▶ _Your goal_:
From the listing below, retype exactly the line holding "hulk (1268, 1608)", the line holding "[Google+] (251, 598)", and the lines between them; skip everything else.

▶ _Entries supplied_:
===
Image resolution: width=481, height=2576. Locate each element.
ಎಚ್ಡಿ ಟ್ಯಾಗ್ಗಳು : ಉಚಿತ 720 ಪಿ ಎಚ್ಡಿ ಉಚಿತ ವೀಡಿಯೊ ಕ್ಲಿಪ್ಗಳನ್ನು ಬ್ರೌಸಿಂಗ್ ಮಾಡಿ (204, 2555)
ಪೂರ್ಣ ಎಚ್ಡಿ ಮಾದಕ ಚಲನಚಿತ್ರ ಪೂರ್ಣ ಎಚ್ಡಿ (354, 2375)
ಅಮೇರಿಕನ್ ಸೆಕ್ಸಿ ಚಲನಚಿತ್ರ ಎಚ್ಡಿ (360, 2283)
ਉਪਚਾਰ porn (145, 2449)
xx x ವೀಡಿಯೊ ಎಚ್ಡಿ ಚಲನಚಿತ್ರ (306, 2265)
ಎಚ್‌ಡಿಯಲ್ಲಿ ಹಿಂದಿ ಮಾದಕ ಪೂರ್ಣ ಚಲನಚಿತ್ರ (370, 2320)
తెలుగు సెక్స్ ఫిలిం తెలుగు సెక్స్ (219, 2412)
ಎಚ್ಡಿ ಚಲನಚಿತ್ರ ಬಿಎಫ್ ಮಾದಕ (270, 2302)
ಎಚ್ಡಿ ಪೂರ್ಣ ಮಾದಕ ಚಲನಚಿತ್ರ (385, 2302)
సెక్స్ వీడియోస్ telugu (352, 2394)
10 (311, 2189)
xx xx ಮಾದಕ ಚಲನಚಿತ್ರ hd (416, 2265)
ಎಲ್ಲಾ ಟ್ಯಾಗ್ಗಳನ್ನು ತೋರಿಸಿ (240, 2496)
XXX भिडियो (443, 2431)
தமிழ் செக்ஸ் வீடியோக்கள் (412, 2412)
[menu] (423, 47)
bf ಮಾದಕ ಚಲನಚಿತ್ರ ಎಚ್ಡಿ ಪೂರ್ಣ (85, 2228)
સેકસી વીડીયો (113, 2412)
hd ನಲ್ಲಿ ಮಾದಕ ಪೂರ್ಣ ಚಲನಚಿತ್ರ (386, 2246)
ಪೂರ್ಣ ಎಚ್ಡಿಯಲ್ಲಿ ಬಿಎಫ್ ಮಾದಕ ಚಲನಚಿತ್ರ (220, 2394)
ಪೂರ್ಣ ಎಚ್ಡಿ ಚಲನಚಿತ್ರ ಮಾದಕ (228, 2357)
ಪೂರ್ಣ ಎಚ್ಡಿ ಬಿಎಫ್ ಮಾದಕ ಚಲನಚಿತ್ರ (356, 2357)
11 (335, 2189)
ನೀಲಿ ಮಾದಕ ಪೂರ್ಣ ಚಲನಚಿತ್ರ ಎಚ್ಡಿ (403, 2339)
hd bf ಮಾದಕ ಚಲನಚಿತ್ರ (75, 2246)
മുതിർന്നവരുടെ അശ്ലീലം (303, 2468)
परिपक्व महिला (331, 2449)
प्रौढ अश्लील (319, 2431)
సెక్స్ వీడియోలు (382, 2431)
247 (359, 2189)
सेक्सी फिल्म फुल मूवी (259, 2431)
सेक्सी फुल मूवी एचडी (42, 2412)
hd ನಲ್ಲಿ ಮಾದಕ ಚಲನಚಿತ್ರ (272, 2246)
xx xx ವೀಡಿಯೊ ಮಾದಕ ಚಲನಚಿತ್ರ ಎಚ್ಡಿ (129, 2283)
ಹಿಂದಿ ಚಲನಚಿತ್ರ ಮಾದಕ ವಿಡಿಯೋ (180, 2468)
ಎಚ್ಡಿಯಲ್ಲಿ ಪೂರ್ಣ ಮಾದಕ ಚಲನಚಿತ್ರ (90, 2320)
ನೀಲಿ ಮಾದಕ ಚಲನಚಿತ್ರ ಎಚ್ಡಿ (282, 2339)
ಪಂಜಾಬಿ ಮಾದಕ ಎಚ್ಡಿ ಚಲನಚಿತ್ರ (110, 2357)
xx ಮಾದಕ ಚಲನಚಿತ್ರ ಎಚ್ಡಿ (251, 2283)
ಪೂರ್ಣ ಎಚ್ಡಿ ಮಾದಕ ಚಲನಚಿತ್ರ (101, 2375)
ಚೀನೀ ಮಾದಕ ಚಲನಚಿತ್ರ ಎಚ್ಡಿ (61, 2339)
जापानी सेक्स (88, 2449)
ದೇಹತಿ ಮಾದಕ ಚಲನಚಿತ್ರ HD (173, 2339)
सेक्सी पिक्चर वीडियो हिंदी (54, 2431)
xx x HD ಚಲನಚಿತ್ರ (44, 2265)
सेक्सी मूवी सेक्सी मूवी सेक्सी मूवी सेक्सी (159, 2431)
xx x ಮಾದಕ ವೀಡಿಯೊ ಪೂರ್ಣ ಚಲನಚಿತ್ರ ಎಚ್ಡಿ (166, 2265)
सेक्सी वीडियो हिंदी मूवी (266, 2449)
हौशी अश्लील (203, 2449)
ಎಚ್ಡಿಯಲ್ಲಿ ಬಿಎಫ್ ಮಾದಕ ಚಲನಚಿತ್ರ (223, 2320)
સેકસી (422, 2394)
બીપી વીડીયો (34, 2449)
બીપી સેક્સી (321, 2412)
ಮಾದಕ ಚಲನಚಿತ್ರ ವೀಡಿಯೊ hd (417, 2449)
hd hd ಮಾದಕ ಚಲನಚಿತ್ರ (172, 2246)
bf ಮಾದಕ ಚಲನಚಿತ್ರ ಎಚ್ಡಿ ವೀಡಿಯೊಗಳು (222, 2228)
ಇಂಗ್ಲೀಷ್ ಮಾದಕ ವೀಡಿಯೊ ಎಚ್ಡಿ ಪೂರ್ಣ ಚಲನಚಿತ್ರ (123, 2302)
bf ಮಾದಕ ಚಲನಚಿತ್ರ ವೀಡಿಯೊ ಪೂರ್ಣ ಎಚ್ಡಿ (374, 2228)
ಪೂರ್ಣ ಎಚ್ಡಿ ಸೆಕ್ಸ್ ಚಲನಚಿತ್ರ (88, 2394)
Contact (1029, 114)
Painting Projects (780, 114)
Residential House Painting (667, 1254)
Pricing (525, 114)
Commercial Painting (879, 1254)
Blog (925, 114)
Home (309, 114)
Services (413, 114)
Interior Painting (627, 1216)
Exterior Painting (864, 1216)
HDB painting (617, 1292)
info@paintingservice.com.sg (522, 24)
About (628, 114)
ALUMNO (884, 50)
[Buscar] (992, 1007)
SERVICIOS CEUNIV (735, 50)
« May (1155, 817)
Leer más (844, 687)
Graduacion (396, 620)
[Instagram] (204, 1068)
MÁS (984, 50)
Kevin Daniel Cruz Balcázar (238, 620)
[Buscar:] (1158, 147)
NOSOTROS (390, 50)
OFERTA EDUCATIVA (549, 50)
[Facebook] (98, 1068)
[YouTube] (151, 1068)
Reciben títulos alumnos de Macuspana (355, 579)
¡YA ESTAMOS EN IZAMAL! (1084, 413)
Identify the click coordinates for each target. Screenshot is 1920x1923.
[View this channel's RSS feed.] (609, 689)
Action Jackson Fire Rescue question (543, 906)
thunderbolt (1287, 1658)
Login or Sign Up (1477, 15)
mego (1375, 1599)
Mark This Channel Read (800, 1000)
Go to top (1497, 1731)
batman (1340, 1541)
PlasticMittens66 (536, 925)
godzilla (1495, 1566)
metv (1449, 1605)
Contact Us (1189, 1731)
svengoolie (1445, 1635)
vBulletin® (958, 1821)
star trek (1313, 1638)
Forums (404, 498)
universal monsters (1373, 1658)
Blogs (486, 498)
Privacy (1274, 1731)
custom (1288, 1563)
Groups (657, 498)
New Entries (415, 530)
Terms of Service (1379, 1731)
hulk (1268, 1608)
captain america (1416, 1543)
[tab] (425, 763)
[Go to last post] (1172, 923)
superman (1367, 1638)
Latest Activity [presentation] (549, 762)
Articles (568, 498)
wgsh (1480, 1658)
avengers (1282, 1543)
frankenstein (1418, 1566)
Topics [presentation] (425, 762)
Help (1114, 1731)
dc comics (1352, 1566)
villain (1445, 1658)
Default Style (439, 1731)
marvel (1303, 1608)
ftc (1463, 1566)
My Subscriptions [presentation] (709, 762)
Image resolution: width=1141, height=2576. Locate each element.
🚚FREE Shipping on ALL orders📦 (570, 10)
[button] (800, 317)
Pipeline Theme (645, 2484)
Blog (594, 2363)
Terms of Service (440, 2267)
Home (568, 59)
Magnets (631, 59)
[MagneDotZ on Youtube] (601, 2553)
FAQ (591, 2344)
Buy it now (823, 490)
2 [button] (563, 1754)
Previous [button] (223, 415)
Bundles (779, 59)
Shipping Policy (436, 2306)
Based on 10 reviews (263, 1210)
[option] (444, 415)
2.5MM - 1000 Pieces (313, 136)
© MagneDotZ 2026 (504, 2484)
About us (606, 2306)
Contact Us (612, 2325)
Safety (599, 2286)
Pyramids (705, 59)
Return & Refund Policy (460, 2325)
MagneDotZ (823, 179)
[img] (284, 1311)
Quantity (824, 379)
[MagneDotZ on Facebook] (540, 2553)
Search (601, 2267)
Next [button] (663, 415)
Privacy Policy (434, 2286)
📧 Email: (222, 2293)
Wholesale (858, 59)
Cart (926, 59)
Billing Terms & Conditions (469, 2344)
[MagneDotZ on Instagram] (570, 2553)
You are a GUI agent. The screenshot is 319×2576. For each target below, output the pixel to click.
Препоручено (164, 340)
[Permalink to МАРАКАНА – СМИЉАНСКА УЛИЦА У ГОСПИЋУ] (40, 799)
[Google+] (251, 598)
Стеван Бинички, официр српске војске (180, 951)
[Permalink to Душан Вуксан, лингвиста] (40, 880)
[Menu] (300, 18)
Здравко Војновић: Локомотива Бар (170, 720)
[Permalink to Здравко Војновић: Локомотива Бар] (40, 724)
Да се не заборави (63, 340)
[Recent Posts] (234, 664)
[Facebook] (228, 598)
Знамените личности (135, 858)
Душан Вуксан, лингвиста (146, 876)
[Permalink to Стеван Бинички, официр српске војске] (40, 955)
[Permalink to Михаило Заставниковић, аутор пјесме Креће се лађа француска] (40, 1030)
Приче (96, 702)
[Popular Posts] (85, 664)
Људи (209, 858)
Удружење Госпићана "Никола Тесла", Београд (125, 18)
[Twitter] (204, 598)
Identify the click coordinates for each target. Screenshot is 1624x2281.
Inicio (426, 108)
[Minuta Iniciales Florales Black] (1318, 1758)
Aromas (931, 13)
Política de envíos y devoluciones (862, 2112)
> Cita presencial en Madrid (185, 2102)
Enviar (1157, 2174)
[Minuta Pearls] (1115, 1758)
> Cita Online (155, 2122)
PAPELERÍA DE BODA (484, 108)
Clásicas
===
▶ _Output of the task_:
hulk (1268, 1608)
captain america (1416, 1543)
[tab] (425, 763)
[Go to last post] (1172, 923)
superman (1367, 1638)
Latest Activity [presentation] (549, 762)
Articles (568, 498)
wgsh (1480, 1658)
avengers (1282, 1543)
frankenstein (1418, 1566)
Topics [presentation] (425, 762)
Help (1114, 1731)
dc comics (1352, 1566)
villain (1445, 1658)
Default Style (439, 1731)
marvel (1303, 1608)
ftc (1463, 1566)
My Subscriptions [presentation] (709, 762)
Image resolution: width=1141, height=2576. Locate each element.
🚚FREE Shipping on ALL orders📦 (570, 10)
[button] (800, 317)
Pipeline Theme (645, 2484)
Blog (594, 2363)
Terms of Service (440, 2267)
Home (568, 59)
Magnets (631, 59)
[MagneDotZ on Youtube] (601, 2553)
FAQ (591, 2344)
Buy it now (823, 490)
2 [button] (563, 1754)
Previous [button] (223, 415)
Bundles (779, 59)
Shipping Policy (436, 2306)
Based on 10 reviews (263, 1210)
[option] (444, 415)
2.5MM - 1000 Pieces (313, 136)
© MagneDotZ 2026 (504, 2484)
About us (606, 2306)
Contact Us (612, 2325)
Safety (599, 2286)
Pyramids (705, 59)
Return & Refund Policy (460, 2325)
MagneDotZ (823, 179)
[img] (284, 1311)
Quantity (824, 379)
[MagneDotZ on Facebook] (540, 2553)
Search (601, 2267)
Next [button] (663, 415)
Privacy Policy (434, 2286)
📧 Email: (222, 2293)
Wholesale (858, 59)
Cart (926, 59)
Billing Terms & Conditions (469, 2344)
[MagneDotZ on Instagram] (570, 2553)
You are a GUI agent. The screenshot is 319×2576. For each target below, output the pixel to click.
Препоручено (164, 340)
[Permalink to МАРАКАНА – СМИЉАНСКА УЛИЦА У ГОСПИЋУ] (40, 799)
[Google+] (251, 598)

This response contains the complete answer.